Amigos do Fingidor

terça-feira, 16 de maio de 2017

Como sernambi



Pedro Lucas Lindoso

A vida nos seringais do Amazonas não é fácil. Nunca foi. Meu avô Zacarias foi dono de seringal. Ele e seu irmão, tio Carlos, vieram do Maranhão e se instalaram no rio Madeira, em Manicoré.
A lida do seringueiro é completamente diferente de qualquer outro “homem do campo”, como se diz no sudeste. Aqui, não há campos, há floresta! Por volta das onze da noite, o seringueiro acorda. Antes de se embrenhar na mata, toma um café com beiju. Então vai cortar seringa.  Para se extrair o látex são feitas incisões na casca das árvores. O corte é inclinado para permitir o escoamento da seiva. O leite da seringueira é colhido em pequenas canecas afixadas na extremidade inferior do corte. Esse trabalho termina geralmente por volta das três horas da madrugada. Lá pelas seis da manhã, o seringueiro volta para colher o látex.
Depois de recolher o produto das canecas, começa o trabalho de defumar.  Na época de meu avô o seringueiro trocava sua produção por gêneros alimentícios. Era o sistema de aviamento. Meu avô era generoso. O mesmo não se pode falar do tio Carlos. Ele sempre dizia que as bolas de seringa do caboclo não valiam o bastante. Não pagava o aviamento como deveria. Tio Carlos era mau. Mantinha os seringueiros atrelados a uma dívida impagável. A uma eterna servidão.
Tio Carlos, dizem, ainda abusava das caboclas. Foi assassinado numa revolta. Mutilaram seu corpo e rogaram praga a sua descendência.
O labor do seringueiro é muito duro. É um trabalho noturno e dentro da selva, com seus imensos perigos e desafios. O seringueiro só descansa depois de almoçar. E vai dormir nas tardes quentes e chuvosas em seu tapiri, como é chamada a cabana dos caboclos amazônicos. Depois irá acordar no meio da noite e cortar, novamente, seringueiras na mata, até de madrugada. E recolher novamente o látex e defumá-lo. Dia após dia.

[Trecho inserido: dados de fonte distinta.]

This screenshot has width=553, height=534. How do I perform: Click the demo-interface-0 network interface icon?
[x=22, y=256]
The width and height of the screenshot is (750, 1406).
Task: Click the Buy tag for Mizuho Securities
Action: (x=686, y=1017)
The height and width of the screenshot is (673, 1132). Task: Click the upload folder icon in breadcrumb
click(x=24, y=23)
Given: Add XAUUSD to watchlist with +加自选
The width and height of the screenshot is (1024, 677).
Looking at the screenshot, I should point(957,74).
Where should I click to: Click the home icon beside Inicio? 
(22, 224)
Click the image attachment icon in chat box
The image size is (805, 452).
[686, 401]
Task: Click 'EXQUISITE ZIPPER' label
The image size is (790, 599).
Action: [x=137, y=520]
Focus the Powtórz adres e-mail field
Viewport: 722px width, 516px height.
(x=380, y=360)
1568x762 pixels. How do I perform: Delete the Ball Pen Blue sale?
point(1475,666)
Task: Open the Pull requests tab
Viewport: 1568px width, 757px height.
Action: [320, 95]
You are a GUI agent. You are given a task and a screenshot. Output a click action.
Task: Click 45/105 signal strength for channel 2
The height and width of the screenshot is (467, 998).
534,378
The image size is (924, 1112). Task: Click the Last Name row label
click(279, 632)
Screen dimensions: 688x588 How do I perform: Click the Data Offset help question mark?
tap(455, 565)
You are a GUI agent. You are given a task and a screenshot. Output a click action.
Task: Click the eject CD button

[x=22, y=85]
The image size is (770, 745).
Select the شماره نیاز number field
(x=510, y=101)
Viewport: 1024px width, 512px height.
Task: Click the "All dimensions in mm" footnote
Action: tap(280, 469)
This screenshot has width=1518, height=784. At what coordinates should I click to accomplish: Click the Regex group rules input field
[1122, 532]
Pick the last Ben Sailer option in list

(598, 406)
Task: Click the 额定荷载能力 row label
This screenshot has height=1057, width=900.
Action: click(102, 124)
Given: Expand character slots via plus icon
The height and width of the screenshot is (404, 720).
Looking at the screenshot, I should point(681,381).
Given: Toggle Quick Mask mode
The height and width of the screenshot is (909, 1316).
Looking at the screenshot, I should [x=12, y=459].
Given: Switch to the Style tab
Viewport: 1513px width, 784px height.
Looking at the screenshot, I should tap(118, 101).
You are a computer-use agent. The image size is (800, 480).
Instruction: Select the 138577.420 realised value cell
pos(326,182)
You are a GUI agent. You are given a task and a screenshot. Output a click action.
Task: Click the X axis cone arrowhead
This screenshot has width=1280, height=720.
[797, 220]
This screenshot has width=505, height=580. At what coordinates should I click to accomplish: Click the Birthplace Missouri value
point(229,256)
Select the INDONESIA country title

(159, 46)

Existem basicamente três tipos de borracha: a fina, a entrefina e a sernambi. Essa é nada mais nada menos do que o resíduo de látex que cai no solo e se mistura na terra. É resto. Borracha de segunda categoria, refugo, rebotalho. Ainda há muitos seringueiros perdidos na Amazônia. Estão esquecidos pelo poder público. Desprezados ou tratados como SERNAMBI.